Monday, 28 April 2014
After 20 years of dispensing medications as a practising community pharmacist, Deena Ashoorian was very familiar with the communication gap between health care professionals and their patients.
"I was particularly interested in the patients with mental health problems, the side effects of their medications and the fact that there didn't seem to be a dialogue about the medicines," Assistant Professor Ashoorian said.
She left community pharmacy practice and has been teaching at UWA and doing research in this area for her PhD. And this month, she won the Pharmaceutical Society's of Australia's (WA Branch) Innovator Pharmacist Award for 2014.
One of her PhD supervisors, Professor Rhonda Clifford , said A/Professor Ashoorian was "capable of thinking outside the box to develop new methods and services aimed at improving patient care."
"She is leading the way for future health care professionals in the area of mental health communication," Professor Clifford said. Deena's other UWA supervisors, Clinical Professor Rowan Davidson (Inner City Mental Health Clinic) and Professor Danny Rock (North Metropolitan Health Service Mental Health) agree.
A/Professor Ashoorian said many mental health medications had unwanted side effects. "Sometimes, these side effects can be as bad as the illness they are supposed to treat. So many patients become non-adherent to their medications, their problems return and they are back in hospital or in the system again and often they don't communicate with anybody these unwanted effects."
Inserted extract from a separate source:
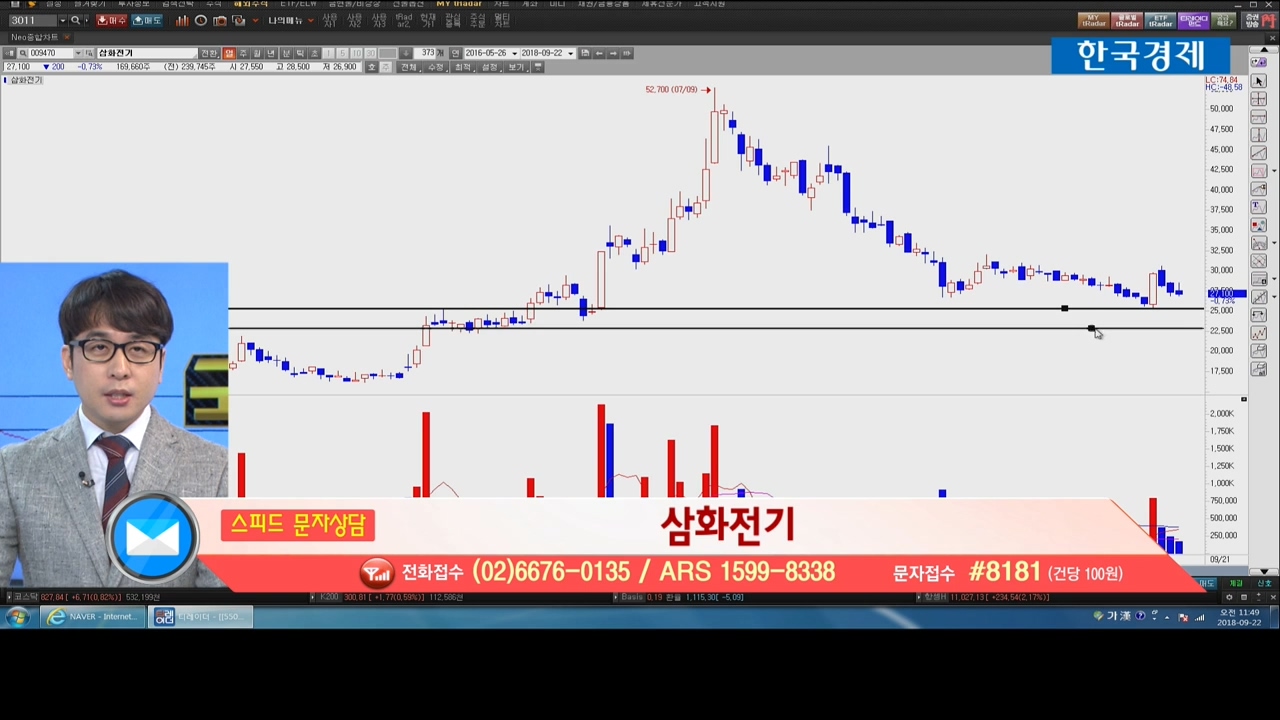Select the trend line drawing tool

click(x=1259, y=153)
She has developed a tool for mental health patients to easily record their experiences with medications and their side effects. It was tested on more than 200 consumers in five mental health clinics and a metropolitan hospital.
"We are still analysing the trial results but the patients are so excited about it. They say it is empowering," A/Professor Ashoorian said.
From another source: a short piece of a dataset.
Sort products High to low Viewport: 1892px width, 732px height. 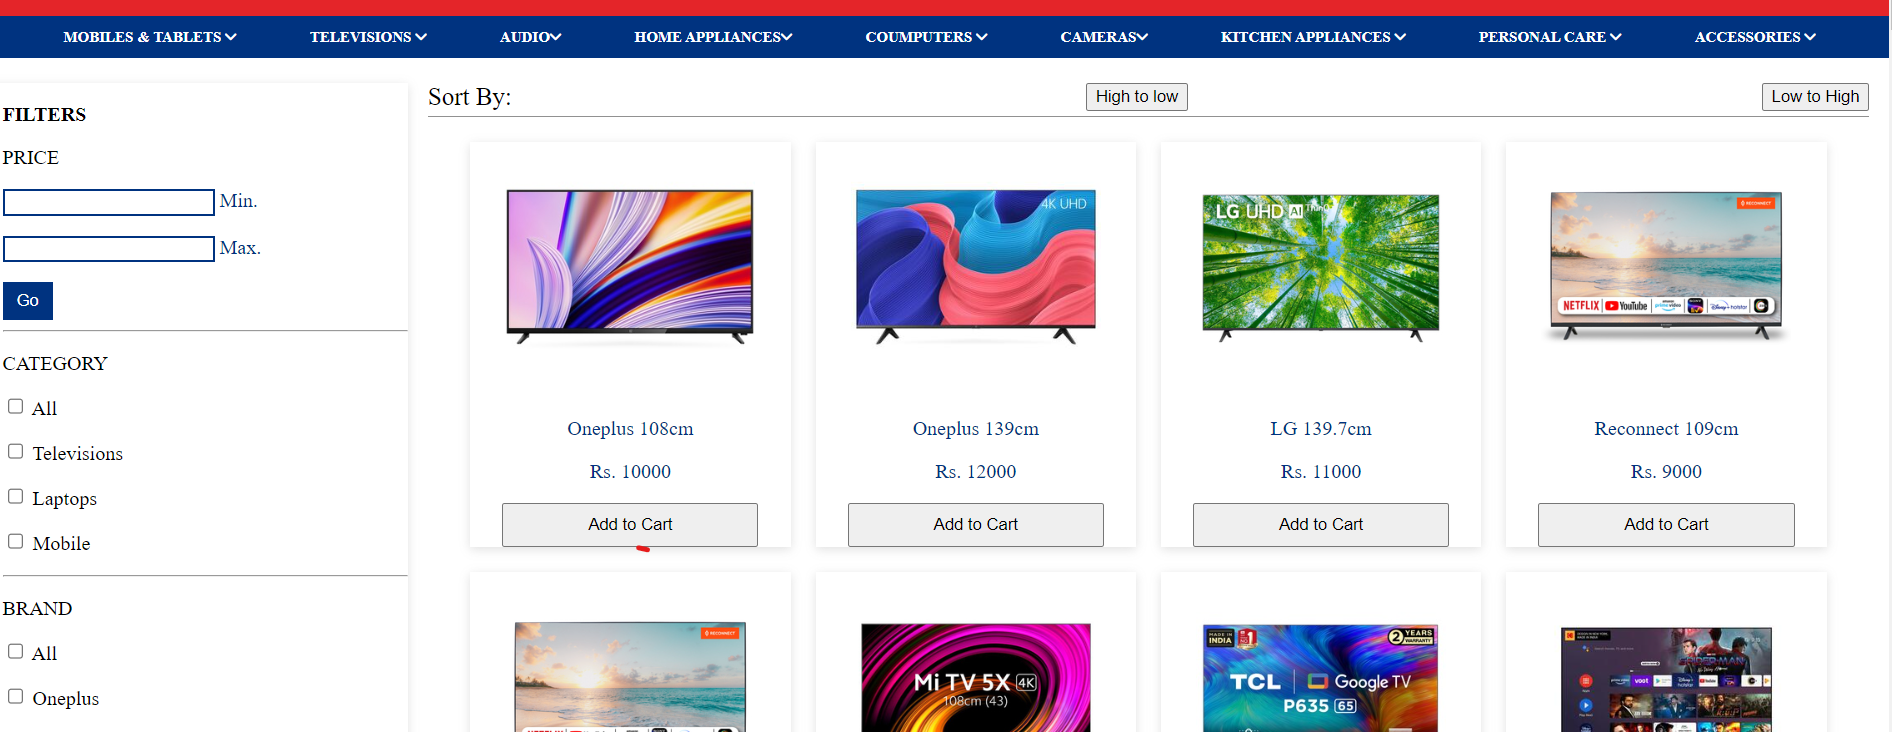pyautogui.click(x=1137, y=97)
"Some of the side effects might not seem of much consequence to practitioners, but they can have a major effect on the patient. For example, profuse sweating might seem to the practitioner a small price to pay for easing a mental health issue.
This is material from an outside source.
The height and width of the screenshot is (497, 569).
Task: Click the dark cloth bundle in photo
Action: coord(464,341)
"But one woman told me that she can't go for job interviews and doesn't have any social life because the sweating is so embarrassing.
"Sexual dysfunction is another unwanted effect that might be embarrassing to communicate to a practitioner. But it can have huge consequences on a patient's relationships."
The tool will be developed into a colourful, inviting, easy to use form for patients to fill in and hand to their physicians. "It is often easier to put things in writing than to verbalise them," A/Professor Ashoorian said.
She is also embedding programs into the Master of Pharmacy curriculum to educate students about mental illness and to get rid of the stigma about mental illness that she has found exists among pharmacists as much as among the general public.
A/Professor Ashoorian recently trained as a Mental Health First Aid (MHFA) instructor and said she believed UWA was the first Pharmacy program in Australia to offer MHFA training to all their students.
It is a unique and extremely successful program that is also delivered by UWA's manager of health promotion, Tricia Wylde , in the UWA Medical Centre.
A/Professor Ashoorian acknowledged the support of the Pharmaceutical Society of Australia (WA branch), the Mental Healh Commission and the Richmond Fellowship.